### [Description of the task]
Output exactly, with nothing added, the entries from the first line through the line with "Task: Click the help question mark icon".
[Records provided Boundary: Start]
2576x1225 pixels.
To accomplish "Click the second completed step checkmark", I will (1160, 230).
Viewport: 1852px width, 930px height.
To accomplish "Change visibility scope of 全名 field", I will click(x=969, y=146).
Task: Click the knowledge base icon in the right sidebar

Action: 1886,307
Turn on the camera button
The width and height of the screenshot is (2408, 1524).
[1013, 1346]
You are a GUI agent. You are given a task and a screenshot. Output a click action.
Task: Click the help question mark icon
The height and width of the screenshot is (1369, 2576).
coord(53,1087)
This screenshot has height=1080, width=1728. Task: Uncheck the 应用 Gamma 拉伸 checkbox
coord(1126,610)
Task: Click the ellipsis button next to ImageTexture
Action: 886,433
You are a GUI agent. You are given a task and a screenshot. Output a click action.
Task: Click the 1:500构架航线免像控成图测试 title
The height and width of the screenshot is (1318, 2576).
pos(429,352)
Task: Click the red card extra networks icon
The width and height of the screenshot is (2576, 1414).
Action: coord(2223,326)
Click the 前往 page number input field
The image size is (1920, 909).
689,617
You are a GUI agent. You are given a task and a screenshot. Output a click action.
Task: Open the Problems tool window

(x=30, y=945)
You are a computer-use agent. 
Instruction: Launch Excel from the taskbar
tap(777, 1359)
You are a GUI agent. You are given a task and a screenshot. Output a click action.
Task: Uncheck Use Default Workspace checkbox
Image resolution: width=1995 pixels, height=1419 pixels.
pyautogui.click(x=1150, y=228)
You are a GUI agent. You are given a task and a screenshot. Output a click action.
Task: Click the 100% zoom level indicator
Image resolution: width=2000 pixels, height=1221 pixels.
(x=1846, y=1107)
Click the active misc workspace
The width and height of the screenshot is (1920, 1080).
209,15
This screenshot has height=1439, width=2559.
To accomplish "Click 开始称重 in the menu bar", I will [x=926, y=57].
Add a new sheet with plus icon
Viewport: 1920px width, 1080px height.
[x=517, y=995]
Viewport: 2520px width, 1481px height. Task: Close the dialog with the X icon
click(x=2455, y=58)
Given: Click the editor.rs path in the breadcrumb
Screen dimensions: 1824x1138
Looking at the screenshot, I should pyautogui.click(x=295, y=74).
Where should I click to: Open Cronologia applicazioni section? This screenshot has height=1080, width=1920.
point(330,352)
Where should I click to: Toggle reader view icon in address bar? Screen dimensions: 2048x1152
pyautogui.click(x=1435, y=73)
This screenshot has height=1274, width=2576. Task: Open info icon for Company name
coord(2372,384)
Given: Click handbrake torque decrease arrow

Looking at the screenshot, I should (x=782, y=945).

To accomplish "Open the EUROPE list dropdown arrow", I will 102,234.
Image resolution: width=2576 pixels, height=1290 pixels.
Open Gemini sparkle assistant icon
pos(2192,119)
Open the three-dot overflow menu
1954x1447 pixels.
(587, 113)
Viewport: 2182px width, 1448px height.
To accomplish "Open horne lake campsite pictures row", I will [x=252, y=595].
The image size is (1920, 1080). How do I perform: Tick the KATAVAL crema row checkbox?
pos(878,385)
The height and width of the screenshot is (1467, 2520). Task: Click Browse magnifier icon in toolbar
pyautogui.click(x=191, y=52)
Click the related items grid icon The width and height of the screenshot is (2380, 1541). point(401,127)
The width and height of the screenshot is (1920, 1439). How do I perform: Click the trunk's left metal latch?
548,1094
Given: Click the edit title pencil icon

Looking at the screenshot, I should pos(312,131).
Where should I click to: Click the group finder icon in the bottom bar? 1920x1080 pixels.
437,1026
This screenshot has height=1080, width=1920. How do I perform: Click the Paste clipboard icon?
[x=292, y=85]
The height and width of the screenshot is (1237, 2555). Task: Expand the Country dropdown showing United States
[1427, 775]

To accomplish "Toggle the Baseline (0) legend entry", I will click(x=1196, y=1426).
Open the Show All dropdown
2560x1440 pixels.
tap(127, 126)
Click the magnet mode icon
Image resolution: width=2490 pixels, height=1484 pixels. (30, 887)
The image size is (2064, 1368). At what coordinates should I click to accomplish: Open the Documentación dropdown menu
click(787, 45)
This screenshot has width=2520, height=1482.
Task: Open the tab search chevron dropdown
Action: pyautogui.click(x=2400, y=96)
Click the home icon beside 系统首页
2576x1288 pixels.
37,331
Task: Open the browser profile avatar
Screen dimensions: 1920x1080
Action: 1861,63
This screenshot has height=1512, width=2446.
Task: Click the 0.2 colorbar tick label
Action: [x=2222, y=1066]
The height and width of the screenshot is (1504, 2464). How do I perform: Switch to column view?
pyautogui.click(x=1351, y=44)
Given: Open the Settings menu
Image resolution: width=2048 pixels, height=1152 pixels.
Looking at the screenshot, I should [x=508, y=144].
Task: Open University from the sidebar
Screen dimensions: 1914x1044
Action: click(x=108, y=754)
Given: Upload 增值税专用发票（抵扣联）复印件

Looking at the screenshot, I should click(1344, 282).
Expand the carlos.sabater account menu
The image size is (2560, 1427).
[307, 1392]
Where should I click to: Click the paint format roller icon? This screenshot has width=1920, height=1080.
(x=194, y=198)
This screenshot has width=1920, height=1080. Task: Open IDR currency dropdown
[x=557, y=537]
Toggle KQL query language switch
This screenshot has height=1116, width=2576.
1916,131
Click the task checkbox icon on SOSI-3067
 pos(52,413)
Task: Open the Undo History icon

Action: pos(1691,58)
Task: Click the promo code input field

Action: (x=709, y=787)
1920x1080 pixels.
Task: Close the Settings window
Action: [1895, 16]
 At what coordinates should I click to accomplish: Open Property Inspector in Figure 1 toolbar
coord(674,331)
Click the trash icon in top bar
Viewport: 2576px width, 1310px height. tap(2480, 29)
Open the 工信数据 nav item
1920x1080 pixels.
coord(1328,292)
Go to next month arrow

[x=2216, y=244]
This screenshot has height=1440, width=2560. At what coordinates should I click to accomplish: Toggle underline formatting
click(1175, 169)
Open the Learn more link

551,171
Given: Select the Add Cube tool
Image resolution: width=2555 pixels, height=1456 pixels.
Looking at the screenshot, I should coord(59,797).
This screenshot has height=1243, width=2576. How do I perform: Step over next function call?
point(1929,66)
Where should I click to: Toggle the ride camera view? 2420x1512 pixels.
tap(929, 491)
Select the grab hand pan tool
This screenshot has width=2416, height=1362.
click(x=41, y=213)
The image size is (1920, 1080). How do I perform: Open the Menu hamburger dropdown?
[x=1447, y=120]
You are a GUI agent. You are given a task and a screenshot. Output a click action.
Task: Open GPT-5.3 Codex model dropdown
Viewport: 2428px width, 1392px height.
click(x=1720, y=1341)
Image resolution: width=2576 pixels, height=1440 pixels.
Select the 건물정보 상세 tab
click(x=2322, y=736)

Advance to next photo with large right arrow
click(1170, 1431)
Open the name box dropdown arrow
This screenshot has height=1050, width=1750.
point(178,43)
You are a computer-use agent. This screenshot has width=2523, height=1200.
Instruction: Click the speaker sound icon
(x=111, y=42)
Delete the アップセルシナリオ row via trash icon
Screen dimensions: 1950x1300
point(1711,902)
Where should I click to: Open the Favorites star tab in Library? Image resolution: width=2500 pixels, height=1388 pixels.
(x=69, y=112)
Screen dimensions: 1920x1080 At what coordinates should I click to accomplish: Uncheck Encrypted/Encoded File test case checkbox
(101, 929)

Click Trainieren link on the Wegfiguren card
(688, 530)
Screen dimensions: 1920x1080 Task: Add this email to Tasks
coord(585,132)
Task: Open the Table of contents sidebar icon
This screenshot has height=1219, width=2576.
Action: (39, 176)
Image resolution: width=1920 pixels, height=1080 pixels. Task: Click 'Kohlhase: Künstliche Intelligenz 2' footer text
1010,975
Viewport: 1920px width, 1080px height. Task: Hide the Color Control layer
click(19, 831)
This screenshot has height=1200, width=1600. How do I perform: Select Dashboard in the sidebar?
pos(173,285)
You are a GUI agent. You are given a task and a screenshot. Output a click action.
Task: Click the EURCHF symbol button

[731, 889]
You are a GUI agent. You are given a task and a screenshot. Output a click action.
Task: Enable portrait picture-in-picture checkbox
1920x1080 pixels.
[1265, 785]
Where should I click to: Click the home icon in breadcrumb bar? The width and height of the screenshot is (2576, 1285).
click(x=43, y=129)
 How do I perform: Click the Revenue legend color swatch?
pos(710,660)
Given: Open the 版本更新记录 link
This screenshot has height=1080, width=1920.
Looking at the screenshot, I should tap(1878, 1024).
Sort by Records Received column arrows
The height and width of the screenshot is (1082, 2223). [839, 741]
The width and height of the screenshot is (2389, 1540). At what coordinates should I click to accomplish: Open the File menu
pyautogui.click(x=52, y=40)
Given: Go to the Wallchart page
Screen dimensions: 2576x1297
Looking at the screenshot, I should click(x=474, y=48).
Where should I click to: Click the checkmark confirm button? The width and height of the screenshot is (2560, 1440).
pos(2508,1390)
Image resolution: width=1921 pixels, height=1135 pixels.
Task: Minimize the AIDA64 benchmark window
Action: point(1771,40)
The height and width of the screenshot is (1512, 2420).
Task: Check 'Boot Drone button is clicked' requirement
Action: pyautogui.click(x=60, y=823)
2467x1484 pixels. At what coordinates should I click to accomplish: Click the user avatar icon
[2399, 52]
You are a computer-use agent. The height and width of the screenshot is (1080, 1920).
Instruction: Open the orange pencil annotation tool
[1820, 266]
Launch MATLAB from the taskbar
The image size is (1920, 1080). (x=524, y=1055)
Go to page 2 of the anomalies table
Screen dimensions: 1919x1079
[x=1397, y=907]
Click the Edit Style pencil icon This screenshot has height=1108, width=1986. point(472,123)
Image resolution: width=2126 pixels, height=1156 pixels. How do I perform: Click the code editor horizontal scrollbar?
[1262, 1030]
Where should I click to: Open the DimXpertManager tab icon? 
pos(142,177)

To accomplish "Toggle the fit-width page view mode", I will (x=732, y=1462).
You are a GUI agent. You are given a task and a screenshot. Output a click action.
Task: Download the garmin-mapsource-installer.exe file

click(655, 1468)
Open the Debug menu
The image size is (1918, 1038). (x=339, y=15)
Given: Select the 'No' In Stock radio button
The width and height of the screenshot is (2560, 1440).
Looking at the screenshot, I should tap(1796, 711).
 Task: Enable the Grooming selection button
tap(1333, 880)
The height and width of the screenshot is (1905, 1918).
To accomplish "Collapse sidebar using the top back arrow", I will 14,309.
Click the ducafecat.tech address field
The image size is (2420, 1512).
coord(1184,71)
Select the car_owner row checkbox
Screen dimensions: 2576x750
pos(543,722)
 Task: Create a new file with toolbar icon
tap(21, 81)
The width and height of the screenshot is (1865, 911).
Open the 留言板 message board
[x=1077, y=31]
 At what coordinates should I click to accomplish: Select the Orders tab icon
[Records provided Boundary: End]
### [Answer]
2576x1225 pixels.
To accomplish "Click the second completed step checkmark", I will (1160, 230).
Viewport: 1852px width, 930px height.
To accomplish "Change visibility scope of 全名 field", I will click(x=969, y=146).
Task: Click the knowledge base icon in the right sidebar

Action: 1886,307
Turn on the camera button
The width and height of the screenshot is (2408, 1524).
[1013, 1346]
You are a GUI agent. You are given a task and a screenshot. Output a click action.
Task: Click the help question mark icon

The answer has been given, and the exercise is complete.